I was trying to cut down my pork and chicken intake, if I couldn’t see the provenance of the meat. But tonight I was ‘on the road’ and the best low carb option was rotisserie chicken. It was most likely industrial raised, meaning a diet aimed at growth. I’m guessing a grain based feed mixed with cheep! industrial seed oils.

I probably ate it the wrong way round. I find chicken breast white meat very bland, so fed most of it to the dog. I like the darker meat areas of legs and thighs and the skin. I think I heard Brad say in a podcast that it might be better to eat the low fat breast meat and add good fats to it, like pasture fed dairy butter, and avoid the higher PUFA body fat dark meat and skin.

(Bob M) #3

Traveling is difficult. I relax things when traveling. I know a lot of what I’m going to eat will have PUFAs (or be seared/fried in PUFAs), but it’s hard to get enough food without going broke.

Like you, I’m not fond of chicken breast. That’s because I was on low fat for years and ate nothing but chicken breast without the skin, egg white omelettes, etc. So, I still gravitate towards the fattier chicken.

The chickens from the local farm are way better in this regard, though. I actually like them, but I think they’re a different breed of chicken (smaller breasts) and also raised longer. Supposedly, the industrial chickens can barely walk due to their large breast size, and the meat suffers because they grow so quickly.

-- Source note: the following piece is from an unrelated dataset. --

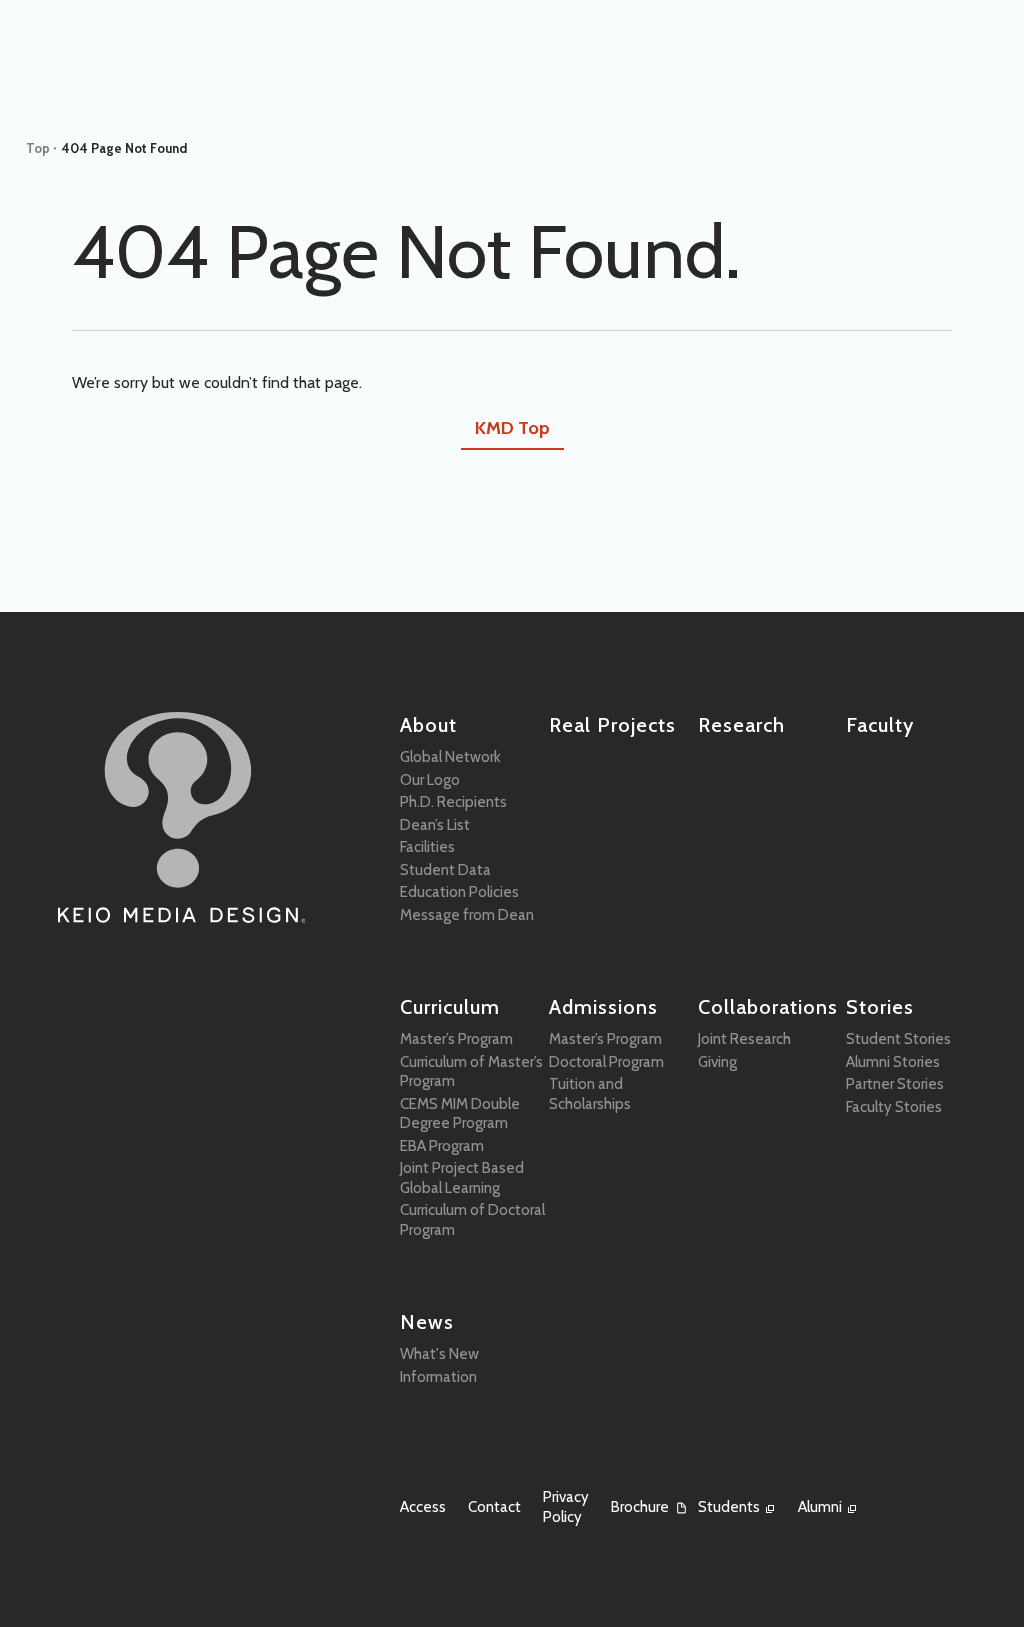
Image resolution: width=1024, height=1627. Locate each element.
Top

It can help to brine and/or sous vide the chicken/breast too. I can actually like that.

And even I can’t avoid chicken and pork. My wife makes a lot of dinners, and she has a bacon-wrapped boneless chicken thigh recipe that’s easy to make. I know it’s PUFA added to PUFA, but I eat it anyway. Sous vide pork chops or loin is also on the menu, as it’s easy to make. Pop in the sous vide, cook for a while, sear, you’re done.

And we had people over this past weekend, and I made pulled pork. More PUFAs, I’m sure, and I even had sugared rub, too.

But if you get a chance to taste Brad’s pork, his fat (to me) just seems more “substantial” and better.

I just wish there was a more “deli-like” ordering, where I could get a shoulder or chops. Unfortunately, Brad has to work within the constraints he has.

(Edith) #4

There is a farm not far from where I live that raises grass fed beef, pastured pork, and pastured chicken. It is very expensive. I know I’m giving the money straight to the farmer, but the cost is about 3 times what I pay for meat at the grocery store.

But, when I’m feeling flush or they are having a sale, I will buy the pork and chicken. The pastured pork is way tastier than conventional pork and much leaner. The pastured chicken is also more flavorful, but I really notice the difference with the pork.

If you are in the US, you can check out eatwild.com. It will direct you to farmers in your state that produce pastured meats. This way you may be able to buy local instead of shipping.